Amherst Voters Approve Referendum To "Deprioritize" Marijuana

        Amherst, MA:  Amherst voters approved a nonbinding referendum on March 28th that "deprioritizes" marijuana enforcement and also urges state and federal lawmakers to repeal anti-marijuana laws.
        The vote, which passed with 1,659 in favor and 981 against, is the second time Amherst voters have passed a similar measure.  In 1976, a town meeting approved an article calling for the legalization of marijuana.
        The question voters approved reads: "Shall the following proposal be passed?  In Affirmation and expansion of the Amherst Town Meeting vote of May 12, 1976 (Article 52, Part 2), we urge the members of the Selectboard and the Town Manager to persuade our state representative, state senator, U.S. representative and U.S. senators to repeal the prohibition of marijuana; and, in the interim, before repeal has been effected, we urge the Amherst Police Department to deprioritize the enforcement of laws covering the possession of marijuana against persons over the age of eighteen."
        "I don't know anyone who believes that arresting people for simple possession of marijuana is less harmful for them than marijuana itself, said Richard Evans, Esq., NORML Board member.  "Most people recognize that the worst thing about marijuana is that it can get you arrested."
        For more information, please contact Allen St. Pierre, NORML Foundation Executive Director, at (202) 483-8751.
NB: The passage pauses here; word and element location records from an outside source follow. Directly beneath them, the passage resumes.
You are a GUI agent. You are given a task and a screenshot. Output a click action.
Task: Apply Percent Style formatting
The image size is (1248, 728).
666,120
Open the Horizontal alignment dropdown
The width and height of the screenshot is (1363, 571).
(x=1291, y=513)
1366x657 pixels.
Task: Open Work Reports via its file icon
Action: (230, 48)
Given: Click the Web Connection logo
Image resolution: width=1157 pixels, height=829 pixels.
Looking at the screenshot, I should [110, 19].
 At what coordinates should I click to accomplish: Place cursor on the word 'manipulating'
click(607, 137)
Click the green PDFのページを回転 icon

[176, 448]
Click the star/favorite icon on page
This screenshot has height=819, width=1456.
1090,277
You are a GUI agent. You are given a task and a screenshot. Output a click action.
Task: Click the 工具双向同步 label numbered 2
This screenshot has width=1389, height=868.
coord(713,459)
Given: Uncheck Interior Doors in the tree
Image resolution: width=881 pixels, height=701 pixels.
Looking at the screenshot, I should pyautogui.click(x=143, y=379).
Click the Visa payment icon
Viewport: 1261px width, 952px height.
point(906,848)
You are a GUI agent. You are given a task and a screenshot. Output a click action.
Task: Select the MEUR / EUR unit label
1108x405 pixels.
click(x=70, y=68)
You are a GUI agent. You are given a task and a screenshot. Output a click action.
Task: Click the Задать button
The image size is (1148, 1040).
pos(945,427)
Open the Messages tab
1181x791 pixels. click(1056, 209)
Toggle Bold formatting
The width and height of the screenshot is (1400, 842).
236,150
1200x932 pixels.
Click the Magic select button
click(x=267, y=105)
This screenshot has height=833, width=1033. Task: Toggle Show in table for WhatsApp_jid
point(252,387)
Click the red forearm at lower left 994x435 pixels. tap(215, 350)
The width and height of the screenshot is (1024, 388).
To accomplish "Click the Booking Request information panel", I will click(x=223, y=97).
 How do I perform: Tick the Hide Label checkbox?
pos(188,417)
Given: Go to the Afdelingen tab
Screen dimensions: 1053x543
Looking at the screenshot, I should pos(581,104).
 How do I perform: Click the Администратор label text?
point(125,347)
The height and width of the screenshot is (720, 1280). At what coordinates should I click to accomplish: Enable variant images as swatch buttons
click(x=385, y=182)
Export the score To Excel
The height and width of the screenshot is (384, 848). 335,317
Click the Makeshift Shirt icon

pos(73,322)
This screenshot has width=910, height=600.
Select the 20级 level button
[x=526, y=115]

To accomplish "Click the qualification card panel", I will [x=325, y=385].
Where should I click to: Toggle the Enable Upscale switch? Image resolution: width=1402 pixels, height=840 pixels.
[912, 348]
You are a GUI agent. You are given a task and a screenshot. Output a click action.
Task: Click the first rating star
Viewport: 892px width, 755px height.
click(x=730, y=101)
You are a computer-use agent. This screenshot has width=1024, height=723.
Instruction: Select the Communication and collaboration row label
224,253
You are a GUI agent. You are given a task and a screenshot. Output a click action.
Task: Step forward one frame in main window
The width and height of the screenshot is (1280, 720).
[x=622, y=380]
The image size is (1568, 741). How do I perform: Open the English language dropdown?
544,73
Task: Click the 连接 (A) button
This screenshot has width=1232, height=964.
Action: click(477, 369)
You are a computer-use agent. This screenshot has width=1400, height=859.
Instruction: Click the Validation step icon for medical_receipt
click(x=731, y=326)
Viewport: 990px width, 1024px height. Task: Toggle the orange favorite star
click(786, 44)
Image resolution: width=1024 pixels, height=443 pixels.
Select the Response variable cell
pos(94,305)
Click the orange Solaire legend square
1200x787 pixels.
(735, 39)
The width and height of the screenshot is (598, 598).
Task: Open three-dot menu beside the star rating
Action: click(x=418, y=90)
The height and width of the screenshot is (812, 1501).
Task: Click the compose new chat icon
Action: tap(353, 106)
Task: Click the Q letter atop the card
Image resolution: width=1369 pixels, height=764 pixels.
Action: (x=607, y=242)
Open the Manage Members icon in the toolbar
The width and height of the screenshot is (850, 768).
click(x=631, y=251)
Santa Cruz City Council Strengthens Medical Marijuana Laws

        Santa Cruz, CA:  The Santa Cruz City Council gave preliminary approval to an ordinance this past Tuesday that would protect patients with a medical use identification card from prosecution, without requiring they identify the physician who recommended the use of marijuana.
        The ordinance states the city will permit buyers cooperatives to cultivate and sell marijuana (not for a profit) to patients and caregivers with a doctor's written recommendation, or if the patient or caregiver possesses an identification card issued by their medical marijuana organization.
        The council based the ordinance on a similar law in Oakland.  The council used the Santa Cruz Wo/Men's Alliance for Medical Marijuana (WAMM), a medical marijuana collective, as its model.
        Besides protecting patients, their caregivers and the clubs, the city council hopes the ordinance will keep doctors safe from criminal prosecution for recommending marijuana.
        The ordinance still needs final approval by the council, which is expected in April.  The ordinance will take effect 30 days after it is approved.
        "Because of the fear of prosecution, many physicians have refused to recommend marijuana," said Keith Stroup, NORML Executive Director.  "Santa Cruz has devised a way to protect the identity of the physicians, which should help alleviate the problem."